-- TEXTABSCHNITT --
___
Die AKP verliert die absolute Mehrheit

Na endlich

Bei den Parlamentswahlen in der Türkei hat Recep Tayyip Erdoğans AKP die absolute Mehrheit verloren.

Die Türkei hat die Kurve gekriegt. Die absolute Mehrheit der islamisch-konservativen Partei für Gerechtigkeit und Fortschritt (AKP) ist gebrochen. Der Traum des Präsidenten Recep Tayyip Erdoğan von einem Präsidialsystem bleibt un­erfüllt. Die Erleichterung war Anfang dieser Woche überall spürbar. »#Wir lassen es nicht zu, dass du der große Chef wirst« war der geläufigste Hashtag auf den Plattformen der sozialen Medien, der bei diesen Wahlen erstmalig eine breite Opposition aus Kurden, Kemalisten, Anarchisten, Rechten und Linken vereinte. »#Wir haben es nicht zugelassen!« zwitscherte es am Montag durch die Türkei.
Gebannt verfolgten die Vertreter der Taksim-Plattform am Sonntagabend im Szene-Club »Muaf«, einem Treffpunkt der Opposition, die Hochrechnungen. Die Künstlerin Selda Asal hopste auf­geregt von einem Bein auf das andere. Sie hat in Kağıthane, einem der Bezirke, in dem Anhänger wie Gegner der AKP stark sind, die Stimmabgabe beobachtet. »Ich hatte Gebäck mitgenommen, um Spannungen vorzubeugen«, strahlt sie verschmitzt. »Niemand hat sich irgendeine Unregelmäßigkeit erlaubt.«
Das war nicht überall so. Schwedische Wahlbeobachter berichteten, dass sie im südostanatolischen Bingöl mit Waffen bedroht und Wähler ­genötigt wurden, die AKP zu wählen. Überdies benachteiligt das türkische Wahlsystem kleine Parteien, deren Stimmen den großen Parteien zufallen, wenn sie weniger als zehn Prozent erreichen. Doch die Demokratische Partei des Volkes (HDP) kam diesmal mit den Stimmen der Kurden, aber auch von Teilen der Gezi-Bewegung, auf 13 Prozent. Damit veränderte sie die Kräfteverhältnisse entscheidend. Die AKP ist mit etwas über 40 Prozent immer noch die stärkste Partei des Landes, aber vor vier Jahren waren es fast 50 Prozent. Es ist ihr erster schwerer Einbruch, seit sie 2001 an die Macht kam. Die kemalistische Republikanische Volkspartei (CHP) erhielt 25 Prozent, die ultranationalistische Partei der Nationalistischen Bewegung (MHP) 16 Prozent.
___
-- ENTNOMMENES MATERIAL --
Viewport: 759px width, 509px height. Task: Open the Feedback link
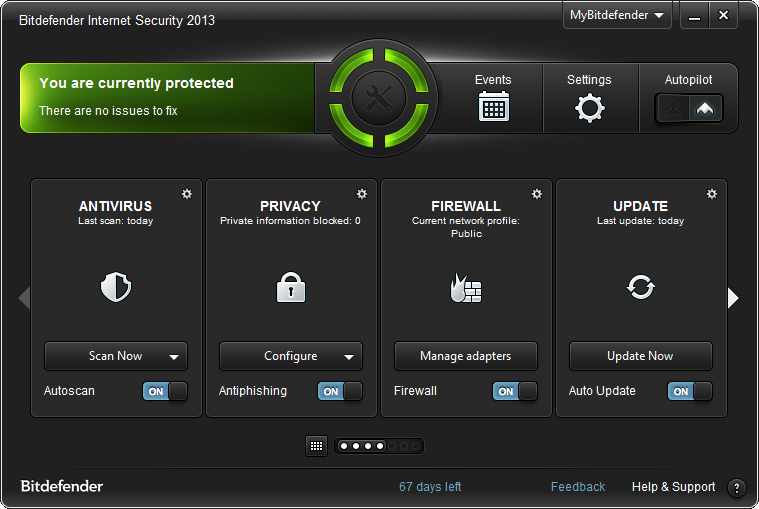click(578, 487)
___
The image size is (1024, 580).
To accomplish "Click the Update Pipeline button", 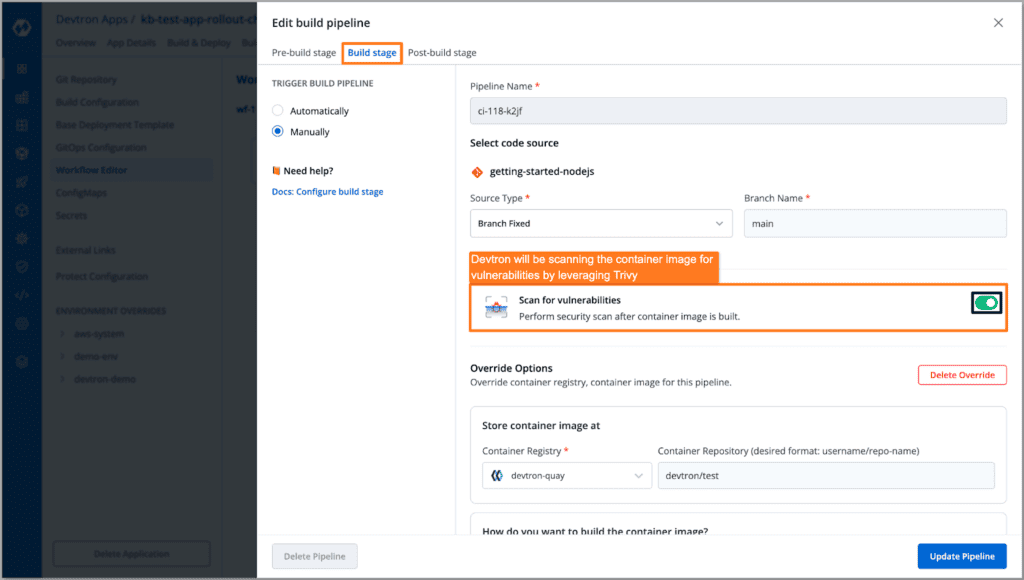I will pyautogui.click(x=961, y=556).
___
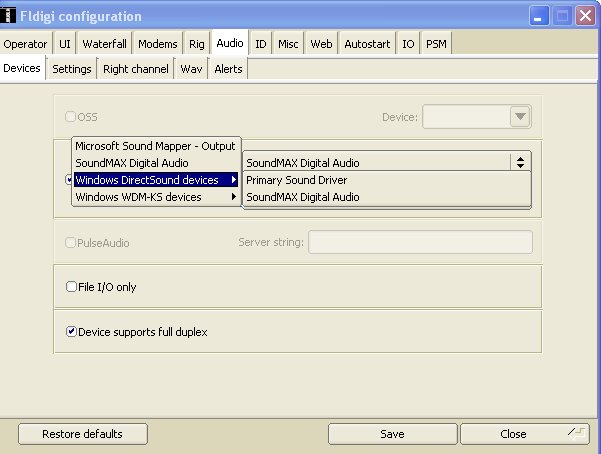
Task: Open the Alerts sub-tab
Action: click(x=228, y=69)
___
-- ZUR AUFGABE --
Aktualisiere den Textabschnitt über die Wahl in der Türkei, beginnend mit „Die AKP verliert“ und weiter bis einschließlich „durch die Türkei.“. Schreibe dabei „Freude“ statt „Erleichterung“.

-- ANTWORTFELD --
Die AKP verliert die absolute Mehrheit

Na endlich

Bei den Parlamentswahlen in der Türkei hat Recep Tayyip Erdoğans AKP die absolute Mehrheit verloren.

Die Türkei hat die Kurve gekriegt. Die absolute Mehrheit der islamisch-konservativen Partei für Gerechtigkeit und Fortschritt (AKP) ist gebrochen. Der Traum des Präsidenten Recep Tayyip Erdoğan von einem Präsidialsystem bleibt un­erfüllt. Die Freude war Anfang dieser Woche überall spürbar. »#Wir lassen es nicht zu, dass du der große Chef wirst« war der geläufigste Hashtag auf den Plattformen der sozialen Medien, der bei diesen Wahlen erstmalig eine breite Opposition aus Kurden, Kemalisten, Anarchisten, Rechten und Linken vereinte. »#Wir haben es nicht zugelassen!« zwitscherte es am Montag durch die Türkei.